Why abortion clinics are shutting down across the US
The Supreme Court will soon determine the legality of state-initiated abortion laws, but they may not be as big a deal as both sides of the argument claim.
Abortion clinics in the US are closing more rapidly than ever before – and preventative laws may not be to blame.
Next week, the Supreme Court will examine the legality of some of those laws, known collectively as Targeted Regulation of Abortion Provider laws, or TRAP laws. In Whole Woman’s Health v. Hellerstedt, the Court will examine if laws that make abortions more difficult to attain are unconstitutional efforts to chip away at the Supreme Court's 1973 ruling in Roe v. Wade – or if they are simply an example of federalism at work.
But regardless of the Court's ruling, abortion may be on the decline in the US for reasons that have nothing to do with TRAP laws.
In the past five years, 162 abortion providers have closed their doors and only 21 have opened, a recent Bloomberg study reports. In this same period, states enacted more than 200 new abortion restrictions – more than the previous 10 years combined, according to a 2014 report from the Guttmacher Institute, a reproductive health research institute.
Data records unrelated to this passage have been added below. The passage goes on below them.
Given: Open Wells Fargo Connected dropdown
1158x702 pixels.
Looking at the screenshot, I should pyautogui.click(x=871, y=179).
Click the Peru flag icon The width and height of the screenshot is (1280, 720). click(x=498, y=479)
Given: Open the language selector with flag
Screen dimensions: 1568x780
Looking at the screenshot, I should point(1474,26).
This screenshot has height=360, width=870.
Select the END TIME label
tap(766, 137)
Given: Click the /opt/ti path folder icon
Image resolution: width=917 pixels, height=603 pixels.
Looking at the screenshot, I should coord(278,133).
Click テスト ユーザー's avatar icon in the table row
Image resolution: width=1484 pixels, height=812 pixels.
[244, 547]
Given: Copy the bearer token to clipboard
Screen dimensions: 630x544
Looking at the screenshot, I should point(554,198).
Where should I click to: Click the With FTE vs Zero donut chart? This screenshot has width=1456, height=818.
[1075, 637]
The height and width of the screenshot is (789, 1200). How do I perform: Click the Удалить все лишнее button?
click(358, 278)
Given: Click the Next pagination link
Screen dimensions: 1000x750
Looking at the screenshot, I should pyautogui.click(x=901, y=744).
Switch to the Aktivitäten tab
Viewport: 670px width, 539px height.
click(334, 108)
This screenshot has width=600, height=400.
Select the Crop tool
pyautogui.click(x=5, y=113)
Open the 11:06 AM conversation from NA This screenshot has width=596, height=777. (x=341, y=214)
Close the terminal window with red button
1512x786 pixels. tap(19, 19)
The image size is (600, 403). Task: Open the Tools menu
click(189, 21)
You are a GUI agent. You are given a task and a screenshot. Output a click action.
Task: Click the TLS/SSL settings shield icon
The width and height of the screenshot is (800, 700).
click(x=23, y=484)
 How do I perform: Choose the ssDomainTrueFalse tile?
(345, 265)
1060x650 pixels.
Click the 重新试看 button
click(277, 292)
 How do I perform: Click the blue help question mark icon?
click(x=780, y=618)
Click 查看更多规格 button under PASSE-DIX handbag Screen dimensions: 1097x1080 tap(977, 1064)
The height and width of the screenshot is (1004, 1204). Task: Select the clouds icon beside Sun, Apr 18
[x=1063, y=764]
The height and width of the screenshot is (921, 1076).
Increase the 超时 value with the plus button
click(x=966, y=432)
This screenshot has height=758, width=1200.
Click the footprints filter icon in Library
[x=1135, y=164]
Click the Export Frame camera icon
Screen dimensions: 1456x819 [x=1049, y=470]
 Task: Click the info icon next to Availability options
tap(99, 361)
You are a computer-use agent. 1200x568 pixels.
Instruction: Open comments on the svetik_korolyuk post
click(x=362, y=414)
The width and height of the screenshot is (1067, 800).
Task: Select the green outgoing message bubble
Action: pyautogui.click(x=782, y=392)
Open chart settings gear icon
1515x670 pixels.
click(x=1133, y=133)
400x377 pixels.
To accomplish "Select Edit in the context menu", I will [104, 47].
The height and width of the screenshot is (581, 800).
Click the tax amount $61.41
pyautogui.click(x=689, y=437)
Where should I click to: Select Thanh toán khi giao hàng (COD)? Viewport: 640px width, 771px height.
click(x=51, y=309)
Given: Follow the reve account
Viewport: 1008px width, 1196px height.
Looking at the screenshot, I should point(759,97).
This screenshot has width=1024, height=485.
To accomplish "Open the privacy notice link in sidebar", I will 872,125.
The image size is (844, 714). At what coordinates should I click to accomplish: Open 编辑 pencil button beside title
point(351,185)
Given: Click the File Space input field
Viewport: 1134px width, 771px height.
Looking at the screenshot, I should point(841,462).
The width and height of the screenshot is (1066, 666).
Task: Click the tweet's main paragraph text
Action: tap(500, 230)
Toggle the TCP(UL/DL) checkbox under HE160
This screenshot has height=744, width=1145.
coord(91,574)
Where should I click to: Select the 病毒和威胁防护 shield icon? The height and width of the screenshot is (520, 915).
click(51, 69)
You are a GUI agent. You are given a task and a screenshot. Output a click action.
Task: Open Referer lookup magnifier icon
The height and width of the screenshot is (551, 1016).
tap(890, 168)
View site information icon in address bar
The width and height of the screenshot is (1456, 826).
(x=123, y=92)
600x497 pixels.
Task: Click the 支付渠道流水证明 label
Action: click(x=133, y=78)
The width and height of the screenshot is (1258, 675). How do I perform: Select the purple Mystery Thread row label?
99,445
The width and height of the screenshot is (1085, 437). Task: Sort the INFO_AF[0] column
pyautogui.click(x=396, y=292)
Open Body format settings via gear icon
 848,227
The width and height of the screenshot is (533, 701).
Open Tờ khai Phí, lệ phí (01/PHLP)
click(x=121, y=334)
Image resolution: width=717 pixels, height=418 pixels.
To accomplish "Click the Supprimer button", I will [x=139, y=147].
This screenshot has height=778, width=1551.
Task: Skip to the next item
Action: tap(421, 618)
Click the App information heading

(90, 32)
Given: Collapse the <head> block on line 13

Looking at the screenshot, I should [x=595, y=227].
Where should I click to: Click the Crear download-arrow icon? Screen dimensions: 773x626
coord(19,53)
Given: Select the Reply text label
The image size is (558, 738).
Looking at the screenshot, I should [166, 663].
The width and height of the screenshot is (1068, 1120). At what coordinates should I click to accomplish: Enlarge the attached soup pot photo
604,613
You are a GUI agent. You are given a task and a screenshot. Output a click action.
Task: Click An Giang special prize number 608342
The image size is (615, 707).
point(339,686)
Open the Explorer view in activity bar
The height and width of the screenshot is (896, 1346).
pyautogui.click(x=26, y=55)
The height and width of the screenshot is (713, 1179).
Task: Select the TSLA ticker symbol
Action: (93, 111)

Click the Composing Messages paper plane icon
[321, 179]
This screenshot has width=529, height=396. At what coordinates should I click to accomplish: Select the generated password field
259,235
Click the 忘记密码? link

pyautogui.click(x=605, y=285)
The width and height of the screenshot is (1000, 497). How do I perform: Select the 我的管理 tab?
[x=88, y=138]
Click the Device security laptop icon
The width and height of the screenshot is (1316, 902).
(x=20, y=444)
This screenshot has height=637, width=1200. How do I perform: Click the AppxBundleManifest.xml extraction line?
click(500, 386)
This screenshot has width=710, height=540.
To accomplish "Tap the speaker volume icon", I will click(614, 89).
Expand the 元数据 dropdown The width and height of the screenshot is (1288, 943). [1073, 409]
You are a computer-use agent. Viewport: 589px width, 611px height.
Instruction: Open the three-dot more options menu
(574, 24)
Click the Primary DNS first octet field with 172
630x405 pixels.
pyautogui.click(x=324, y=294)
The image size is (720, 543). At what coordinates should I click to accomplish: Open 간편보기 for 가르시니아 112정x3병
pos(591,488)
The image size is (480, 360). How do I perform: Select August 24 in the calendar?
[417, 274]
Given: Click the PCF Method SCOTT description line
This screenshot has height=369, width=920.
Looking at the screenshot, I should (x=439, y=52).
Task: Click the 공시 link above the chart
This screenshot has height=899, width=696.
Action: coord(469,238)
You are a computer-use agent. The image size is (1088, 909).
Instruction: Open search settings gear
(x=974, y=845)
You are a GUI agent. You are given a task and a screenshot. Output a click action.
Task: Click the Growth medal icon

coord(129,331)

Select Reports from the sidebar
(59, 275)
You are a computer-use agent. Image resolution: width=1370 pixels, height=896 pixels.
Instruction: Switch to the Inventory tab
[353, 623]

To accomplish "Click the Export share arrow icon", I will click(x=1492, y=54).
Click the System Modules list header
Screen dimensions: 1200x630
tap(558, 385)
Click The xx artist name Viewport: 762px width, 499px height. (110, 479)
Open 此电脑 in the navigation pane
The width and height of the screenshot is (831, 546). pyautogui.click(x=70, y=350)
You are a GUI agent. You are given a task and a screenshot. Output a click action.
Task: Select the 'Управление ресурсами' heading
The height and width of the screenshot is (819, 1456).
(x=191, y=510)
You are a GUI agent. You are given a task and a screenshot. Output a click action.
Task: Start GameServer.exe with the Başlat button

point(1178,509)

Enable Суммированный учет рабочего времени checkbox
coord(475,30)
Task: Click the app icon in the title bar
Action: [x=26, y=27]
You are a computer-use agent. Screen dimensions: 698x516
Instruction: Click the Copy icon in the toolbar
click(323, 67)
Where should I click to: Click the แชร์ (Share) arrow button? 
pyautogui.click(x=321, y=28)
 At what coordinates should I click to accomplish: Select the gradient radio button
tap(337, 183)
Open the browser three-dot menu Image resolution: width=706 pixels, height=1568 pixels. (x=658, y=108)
As of 2014, “More than half of US women of reproductive age live in states that are hostile or extremely hostile to abortion rights,” says the report, defining hostility as at least four state-sanctioned abortion restrictions and extreme hostility as six or more such restrictions.
So are TRAP laws responsible for the plunging number of abortions?
Not necessarily. Almost 40 of the 162 providers, or roughly 25 percent of all closed clinics, shut down due to business or financial reasons. In other words, the demand just wasn’t there.
According to an Associated Press survey released last year, the number of abortions performed has decreased by 12 percent nationwide since 2010. This drastic decrease is easily explainable, say abortion rights activists: women are deterred from receiving an abortion if they have to pay too much or drive too far to a clinic. Thus, the more TRAP laws, the fewer abortions.
But a closer examination of the data paints a more nuanced picture.
Abortions have declined in almost every state since 2010, regardless of the number of TRAP laws in the state. In fact, five of the six states with the biggest abortion declines (Hawaii, New Mexico, Nevada, Rhode Island and Connecticut) have passed no recent laws to restrict abortion.
Americans United for Life, the pro-life organization represented in the upcoming Supreme Court case, recently recognized Louisiana as the No. 1 state working to reduce access to abortion through legislation. But the AP survey found that Louisiana had seen the second-largest increase in statewide abortions, at almost 12 percent.
Some abortion rights advocates are using this data to support their anti-TRAP argument.
Judy Tabar, chief executive of Planned Parenthood of Southern New England, attributes the abortion decline to accessible birth control and sex education programs. These states prove that TRAP laws don’t need to compromise Roe v. Wade in order to decrease abortion rates across the US, she told the AP.
TRAP laws very by state. Some states are granting hospitals absolute veto power over whether an abortion provider can practice. Others mandate that abortion providers must have an affiliation with a local hospital – a relationship that anti-abortion hospitals refuse to engage in. Some laws mandate two or three-day waiting periods for patients, limit nonsurgical drug-induced abortions, or effectively put clinics out of business by requiring that procedure rooms be a particular size or width.
In their Supreme Court brief filed Tuesday, the plaintiffs, a group of Texas abortion providers, argue that the TRAP laws at issue "would force dozens of facilities with a long history of providing safe abortions to close, eroding abortion access and putting women throughout Texas at risk of harm."
The respondents, Texas state officials, counter that the laws seek only "to ensure patient safety and raise standards of care, which are legitimate state interests."
Arguments in the case will take place on March 2, and the Court will rule before summer.